On sait que ce programme, visant à proposer des contrats à durée indéterminée à des personnes en voie ou en situation d’exclusion, a donné d’excellents résultats dans de nombreux territoires lors d’une première phase d’expérimentation. Certains de ces territoires sont déjà parvenus à l’exhaustivité, c’est- à-dire à la suppression totale du chômage de longue durée.
C’est la raison pour laquelle, il y a deux ans, j’ai obtenu de l’Assemblée de Corse un vote à l’unanimité, afin de favoriser la participation des territoires de l’île à cette démarche particulièrement prometteuse. Depuis, nous avons constitué une commission ad hoc de l’Assemblée de Corse et organisé un grand nombre de réunions avec des élus locaux (généralement des intercommunalités) afin de les sensibiliser à cette question. Ces réunions ont permis d’enregistrer un accueil très positif des responsables des territoires, et plusieurs d’entre eux se sont positionnés pour participer à la seconde phase de Territoire Zéro Chômeur de Longue Durée : Communauté de communes Pasquale Paoli, Capi Corsu, Ville de Bastia notamment. D’autres sont sur le point d’adhérer au programme.

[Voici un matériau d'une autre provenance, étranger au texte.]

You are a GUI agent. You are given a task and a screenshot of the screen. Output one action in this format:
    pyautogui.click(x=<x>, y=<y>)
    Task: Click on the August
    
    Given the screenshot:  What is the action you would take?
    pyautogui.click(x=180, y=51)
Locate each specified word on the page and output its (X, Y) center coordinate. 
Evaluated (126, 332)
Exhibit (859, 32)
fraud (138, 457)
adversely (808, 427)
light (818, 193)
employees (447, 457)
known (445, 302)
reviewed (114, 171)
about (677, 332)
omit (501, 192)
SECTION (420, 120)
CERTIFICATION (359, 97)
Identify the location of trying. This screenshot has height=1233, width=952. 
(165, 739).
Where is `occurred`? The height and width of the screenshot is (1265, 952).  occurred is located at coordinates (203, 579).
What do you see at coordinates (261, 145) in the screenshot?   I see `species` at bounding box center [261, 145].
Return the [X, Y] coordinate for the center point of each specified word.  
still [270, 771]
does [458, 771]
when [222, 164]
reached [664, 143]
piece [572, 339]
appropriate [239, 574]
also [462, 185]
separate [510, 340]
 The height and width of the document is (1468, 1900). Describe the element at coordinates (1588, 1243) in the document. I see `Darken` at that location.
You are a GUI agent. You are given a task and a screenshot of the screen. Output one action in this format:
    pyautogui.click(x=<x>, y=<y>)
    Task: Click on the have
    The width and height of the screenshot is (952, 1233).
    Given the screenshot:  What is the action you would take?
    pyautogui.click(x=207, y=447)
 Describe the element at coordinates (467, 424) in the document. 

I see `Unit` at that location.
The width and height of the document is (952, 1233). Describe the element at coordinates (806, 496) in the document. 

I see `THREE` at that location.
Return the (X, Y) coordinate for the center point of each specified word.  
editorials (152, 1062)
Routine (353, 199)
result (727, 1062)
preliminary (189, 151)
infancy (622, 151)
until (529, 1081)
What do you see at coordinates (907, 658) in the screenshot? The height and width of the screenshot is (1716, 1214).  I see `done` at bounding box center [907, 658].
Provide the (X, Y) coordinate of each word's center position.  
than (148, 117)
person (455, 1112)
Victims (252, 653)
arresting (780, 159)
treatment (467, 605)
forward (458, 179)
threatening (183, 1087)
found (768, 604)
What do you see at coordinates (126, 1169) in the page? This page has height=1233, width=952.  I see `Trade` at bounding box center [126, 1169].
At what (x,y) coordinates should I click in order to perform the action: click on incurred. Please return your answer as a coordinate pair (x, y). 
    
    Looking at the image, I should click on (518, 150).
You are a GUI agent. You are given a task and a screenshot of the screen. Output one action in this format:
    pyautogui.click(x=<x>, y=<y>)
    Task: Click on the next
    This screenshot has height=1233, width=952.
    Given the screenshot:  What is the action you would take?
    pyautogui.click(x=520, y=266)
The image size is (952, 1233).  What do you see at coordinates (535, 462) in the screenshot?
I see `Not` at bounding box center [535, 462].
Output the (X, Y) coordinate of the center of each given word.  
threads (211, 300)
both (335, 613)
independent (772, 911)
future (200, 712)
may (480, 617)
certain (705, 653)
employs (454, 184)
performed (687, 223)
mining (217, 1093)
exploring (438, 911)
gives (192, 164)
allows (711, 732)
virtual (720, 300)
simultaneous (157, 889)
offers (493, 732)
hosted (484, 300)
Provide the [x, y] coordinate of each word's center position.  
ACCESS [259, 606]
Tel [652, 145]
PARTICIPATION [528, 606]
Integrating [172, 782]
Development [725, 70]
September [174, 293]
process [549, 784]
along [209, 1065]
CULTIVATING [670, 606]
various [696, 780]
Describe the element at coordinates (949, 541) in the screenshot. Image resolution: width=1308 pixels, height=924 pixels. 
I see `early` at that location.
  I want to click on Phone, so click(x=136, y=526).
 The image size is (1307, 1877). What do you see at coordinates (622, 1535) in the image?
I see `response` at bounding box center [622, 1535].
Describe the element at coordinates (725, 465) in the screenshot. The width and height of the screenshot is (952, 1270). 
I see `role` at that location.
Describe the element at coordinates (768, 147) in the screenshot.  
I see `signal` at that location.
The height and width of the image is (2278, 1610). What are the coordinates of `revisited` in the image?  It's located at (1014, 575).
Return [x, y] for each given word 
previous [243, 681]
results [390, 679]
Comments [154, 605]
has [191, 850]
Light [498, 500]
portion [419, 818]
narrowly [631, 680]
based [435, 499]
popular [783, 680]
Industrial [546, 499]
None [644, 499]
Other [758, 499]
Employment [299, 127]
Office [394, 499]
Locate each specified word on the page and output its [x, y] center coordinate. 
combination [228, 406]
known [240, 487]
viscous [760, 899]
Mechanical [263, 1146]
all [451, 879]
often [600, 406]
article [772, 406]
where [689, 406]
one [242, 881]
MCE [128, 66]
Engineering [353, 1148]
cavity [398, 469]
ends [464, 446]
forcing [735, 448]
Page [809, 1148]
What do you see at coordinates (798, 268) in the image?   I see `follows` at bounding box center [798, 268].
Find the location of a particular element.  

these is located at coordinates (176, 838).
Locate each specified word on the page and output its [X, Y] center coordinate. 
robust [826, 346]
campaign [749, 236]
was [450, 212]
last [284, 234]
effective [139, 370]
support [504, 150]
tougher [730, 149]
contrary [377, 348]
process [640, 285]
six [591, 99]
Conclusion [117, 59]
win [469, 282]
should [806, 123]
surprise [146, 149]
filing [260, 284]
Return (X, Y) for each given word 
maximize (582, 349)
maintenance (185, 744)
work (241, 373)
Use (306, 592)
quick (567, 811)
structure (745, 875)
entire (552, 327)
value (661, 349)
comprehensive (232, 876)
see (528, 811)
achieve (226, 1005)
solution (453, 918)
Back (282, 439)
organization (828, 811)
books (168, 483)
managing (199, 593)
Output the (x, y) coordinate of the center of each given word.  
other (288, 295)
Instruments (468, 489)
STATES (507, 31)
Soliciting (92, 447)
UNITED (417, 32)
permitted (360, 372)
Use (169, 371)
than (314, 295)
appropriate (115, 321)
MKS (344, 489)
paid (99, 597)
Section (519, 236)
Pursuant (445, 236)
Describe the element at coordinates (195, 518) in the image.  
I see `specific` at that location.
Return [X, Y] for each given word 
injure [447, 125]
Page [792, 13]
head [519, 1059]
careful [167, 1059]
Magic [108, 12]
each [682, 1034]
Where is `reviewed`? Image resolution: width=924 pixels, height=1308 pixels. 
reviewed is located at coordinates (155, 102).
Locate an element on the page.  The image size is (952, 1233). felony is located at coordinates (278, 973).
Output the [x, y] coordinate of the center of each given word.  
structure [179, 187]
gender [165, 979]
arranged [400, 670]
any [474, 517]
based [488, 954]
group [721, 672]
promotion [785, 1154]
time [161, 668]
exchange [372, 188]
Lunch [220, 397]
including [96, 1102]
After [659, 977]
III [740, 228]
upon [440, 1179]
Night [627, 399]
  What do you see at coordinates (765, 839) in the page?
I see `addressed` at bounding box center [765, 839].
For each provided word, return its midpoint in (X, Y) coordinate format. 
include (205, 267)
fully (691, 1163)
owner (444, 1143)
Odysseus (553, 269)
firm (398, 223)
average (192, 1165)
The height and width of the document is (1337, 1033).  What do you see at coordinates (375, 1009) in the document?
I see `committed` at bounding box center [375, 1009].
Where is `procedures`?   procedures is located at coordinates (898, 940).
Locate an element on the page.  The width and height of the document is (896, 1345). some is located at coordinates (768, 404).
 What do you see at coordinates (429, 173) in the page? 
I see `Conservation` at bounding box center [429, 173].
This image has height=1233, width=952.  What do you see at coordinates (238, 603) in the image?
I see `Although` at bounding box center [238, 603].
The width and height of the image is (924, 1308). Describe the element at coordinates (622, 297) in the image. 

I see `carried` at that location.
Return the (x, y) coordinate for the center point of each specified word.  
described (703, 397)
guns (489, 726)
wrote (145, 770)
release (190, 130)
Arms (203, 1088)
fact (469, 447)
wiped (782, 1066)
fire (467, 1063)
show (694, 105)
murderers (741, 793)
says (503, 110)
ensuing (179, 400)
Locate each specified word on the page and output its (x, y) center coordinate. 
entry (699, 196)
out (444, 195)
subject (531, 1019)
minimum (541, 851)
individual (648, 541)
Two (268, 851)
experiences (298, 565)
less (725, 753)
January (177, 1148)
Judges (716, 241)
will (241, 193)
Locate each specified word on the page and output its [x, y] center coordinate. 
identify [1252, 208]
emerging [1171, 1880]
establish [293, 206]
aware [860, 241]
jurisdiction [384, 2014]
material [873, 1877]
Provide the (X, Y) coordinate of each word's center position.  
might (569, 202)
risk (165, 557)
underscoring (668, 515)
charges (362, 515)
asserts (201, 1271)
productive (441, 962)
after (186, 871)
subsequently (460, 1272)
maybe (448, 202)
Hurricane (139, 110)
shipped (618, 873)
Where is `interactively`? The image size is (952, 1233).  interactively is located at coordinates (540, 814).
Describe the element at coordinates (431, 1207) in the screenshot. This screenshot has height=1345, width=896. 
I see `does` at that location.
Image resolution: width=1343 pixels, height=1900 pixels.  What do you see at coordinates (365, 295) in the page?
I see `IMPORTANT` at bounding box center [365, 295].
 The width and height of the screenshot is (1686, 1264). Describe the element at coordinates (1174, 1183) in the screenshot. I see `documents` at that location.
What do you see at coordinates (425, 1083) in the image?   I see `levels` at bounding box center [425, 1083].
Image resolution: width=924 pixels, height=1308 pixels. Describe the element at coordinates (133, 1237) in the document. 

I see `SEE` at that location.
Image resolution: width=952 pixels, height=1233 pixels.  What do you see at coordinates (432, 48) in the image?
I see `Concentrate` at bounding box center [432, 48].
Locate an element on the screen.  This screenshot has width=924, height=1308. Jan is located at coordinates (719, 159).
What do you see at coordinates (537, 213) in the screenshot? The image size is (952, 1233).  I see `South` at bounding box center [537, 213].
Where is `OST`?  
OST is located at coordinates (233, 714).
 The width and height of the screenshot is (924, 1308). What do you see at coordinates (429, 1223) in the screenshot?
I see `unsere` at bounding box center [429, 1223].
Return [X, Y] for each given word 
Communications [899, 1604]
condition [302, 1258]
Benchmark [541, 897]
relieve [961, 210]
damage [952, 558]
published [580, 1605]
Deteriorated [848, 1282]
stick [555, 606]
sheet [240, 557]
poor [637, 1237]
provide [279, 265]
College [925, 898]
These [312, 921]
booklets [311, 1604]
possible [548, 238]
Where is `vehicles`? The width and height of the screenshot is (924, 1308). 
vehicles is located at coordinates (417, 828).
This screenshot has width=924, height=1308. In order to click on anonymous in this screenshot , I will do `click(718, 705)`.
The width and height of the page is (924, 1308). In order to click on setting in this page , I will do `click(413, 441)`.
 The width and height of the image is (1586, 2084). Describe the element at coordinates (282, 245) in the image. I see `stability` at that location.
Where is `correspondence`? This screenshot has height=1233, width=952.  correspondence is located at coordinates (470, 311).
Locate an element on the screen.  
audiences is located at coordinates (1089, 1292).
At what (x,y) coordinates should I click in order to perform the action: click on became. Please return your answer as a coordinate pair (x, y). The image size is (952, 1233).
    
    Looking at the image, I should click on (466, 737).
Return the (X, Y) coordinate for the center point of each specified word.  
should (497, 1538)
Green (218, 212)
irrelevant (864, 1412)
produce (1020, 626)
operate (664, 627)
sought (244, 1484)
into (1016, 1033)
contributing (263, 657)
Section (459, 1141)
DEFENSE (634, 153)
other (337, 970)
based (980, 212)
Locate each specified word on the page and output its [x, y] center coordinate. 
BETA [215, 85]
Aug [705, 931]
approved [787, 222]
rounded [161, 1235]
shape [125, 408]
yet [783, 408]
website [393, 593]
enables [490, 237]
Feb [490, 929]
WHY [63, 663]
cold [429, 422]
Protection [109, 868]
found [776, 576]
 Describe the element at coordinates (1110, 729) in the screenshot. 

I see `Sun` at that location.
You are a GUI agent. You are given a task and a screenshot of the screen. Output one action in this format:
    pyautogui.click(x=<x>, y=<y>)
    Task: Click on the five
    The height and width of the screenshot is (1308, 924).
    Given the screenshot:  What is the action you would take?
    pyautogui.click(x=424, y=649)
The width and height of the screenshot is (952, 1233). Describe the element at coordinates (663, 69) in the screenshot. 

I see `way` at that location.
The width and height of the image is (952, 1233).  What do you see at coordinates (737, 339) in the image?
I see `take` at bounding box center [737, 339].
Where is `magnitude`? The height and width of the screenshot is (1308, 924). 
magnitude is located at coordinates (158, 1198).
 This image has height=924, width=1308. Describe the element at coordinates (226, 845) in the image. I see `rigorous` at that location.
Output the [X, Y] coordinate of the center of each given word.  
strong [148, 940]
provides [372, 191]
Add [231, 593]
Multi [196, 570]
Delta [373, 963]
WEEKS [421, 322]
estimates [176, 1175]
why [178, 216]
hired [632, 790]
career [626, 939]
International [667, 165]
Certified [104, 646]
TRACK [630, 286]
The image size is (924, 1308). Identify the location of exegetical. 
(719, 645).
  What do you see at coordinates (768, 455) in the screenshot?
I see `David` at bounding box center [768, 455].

Bien entendu, tout cela a été fait en lien avec l’association TZCLD et son président Laurent Grandguillaume, représentée en Corse par Madame Véronique Albertini.
Or l’argumentation juridique sur laquelle s’appuie la préfecture (les communautés de communes ne seraient pas, selon elle, compétentes pour faciliter la création d’emplois) semble d’autant plus contestable que la loi elle-même a confié aux différents territoires la responsabilité de conduire la démarche et qu’à aucun moment, de l’autre côté de la mer, la compétence des communautés de communes n’a été contestée par les services de l’Etat. Ainsi, ce qui serait possible et souhaitable ailleurs ne le serait pas en Corse, quel que soit les progrès attendus en matière de lutte contre la précarité !
Cette intervention absurde n’est pas sans rappeler l’opposition acharnée des services de l’Etat à la charte corse en faveur de l’emploi local, alors que des chartes comparables sont en vigueur dans l’île de la Réunion ou même à... Paris !
Tout cela s’inscrit évidemment dans le contexte actuel de guérilla administrative livrée par l’Etat à la Collectivité de Corse, et ce quels que soient la nature et l’intérêt des démarches dont il s’agit, fussent- elles validées comme en l’espèce à l’unanimité de l’Assemblée. Ce genre de manœuvre paraît particulièrement dommageable s’agissant d’une question aussi sensible et qui concerne des milliers de familles corses en difficulté.
Aussi, il me semble que l’on franchit actuellement toutes les limites du raisonnable et que l’on piétine allègrement le principe de neutralité qui s’impose à l’Administration. Il est plus que temps de revenir à la raison et de permettre aux élus légitimement désignés par le suffrage universel, de pouvoir sereinement œuvrer au service de la Corse et des Corses."